Top of Material shown

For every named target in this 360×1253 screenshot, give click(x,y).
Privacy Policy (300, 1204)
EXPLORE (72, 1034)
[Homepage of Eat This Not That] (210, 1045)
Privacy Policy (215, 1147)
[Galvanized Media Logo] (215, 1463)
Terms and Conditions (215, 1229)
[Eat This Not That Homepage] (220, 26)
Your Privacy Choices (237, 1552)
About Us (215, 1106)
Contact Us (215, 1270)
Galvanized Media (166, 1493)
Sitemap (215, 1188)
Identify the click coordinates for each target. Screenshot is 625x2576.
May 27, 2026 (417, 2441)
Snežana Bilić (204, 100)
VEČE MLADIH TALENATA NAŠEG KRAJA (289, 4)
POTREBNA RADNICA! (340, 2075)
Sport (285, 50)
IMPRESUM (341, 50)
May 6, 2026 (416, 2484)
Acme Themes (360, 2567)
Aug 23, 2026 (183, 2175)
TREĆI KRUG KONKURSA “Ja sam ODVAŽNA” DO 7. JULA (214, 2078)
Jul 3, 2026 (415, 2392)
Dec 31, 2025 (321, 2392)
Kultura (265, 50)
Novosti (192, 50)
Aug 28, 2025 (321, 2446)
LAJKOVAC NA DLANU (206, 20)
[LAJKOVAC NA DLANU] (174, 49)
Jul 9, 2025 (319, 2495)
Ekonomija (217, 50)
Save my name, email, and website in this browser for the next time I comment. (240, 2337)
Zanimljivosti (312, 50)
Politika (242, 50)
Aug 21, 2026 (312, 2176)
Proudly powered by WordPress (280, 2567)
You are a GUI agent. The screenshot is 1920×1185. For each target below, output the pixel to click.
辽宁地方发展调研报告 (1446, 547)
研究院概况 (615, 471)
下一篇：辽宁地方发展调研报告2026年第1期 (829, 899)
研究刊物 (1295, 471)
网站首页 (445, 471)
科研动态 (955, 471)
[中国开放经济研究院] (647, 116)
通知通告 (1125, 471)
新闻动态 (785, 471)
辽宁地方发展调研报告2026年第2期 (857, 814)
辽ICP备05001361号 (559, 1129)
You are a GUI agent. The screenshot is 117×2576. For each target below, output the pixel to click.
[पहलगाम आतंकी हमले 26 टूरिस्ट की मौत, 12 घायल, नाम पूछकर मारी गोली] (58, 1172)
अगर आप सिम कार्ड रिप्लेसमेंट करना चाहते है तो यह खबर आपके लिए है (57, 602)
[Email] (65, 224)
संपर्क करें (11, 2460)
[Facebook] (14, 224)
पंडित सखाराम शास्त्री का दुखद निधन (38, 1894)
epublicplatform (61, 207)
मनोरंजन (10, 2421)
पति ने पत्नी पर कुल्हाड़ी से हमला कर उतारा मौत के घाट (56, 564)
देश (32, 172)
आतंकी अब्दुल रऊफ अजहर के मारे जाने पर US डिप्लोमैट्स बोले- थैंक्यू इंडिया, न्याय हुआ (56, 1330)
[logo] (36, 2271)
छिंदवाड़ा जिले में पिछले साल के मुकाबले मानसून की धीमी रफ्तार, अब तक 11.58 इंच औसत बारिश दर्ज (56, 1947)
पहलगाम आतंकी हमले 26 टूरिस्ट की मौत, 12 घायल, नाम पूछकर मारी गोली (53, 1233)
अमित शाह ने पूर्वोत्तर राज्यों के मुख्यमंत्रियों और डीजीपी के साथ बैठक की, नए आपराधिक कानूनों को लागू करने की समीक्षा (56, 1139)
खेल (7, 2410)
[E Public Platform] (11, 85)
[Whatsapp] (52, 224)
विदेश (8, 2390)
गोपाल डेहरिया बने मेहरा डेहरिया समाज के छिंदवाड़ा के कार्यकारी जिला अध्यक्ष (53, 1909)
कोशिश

Bottom of Material shown

_Activity:_ Find each line in the data above with the word "below", then copy it.

_Solved problem:_
You are a GUI agent. The screenshot is 1920×1185. For each target below, output the pixel to click.
You are a GUI agent. The screenshot is 117×2576. For each target below, output the pixel to click.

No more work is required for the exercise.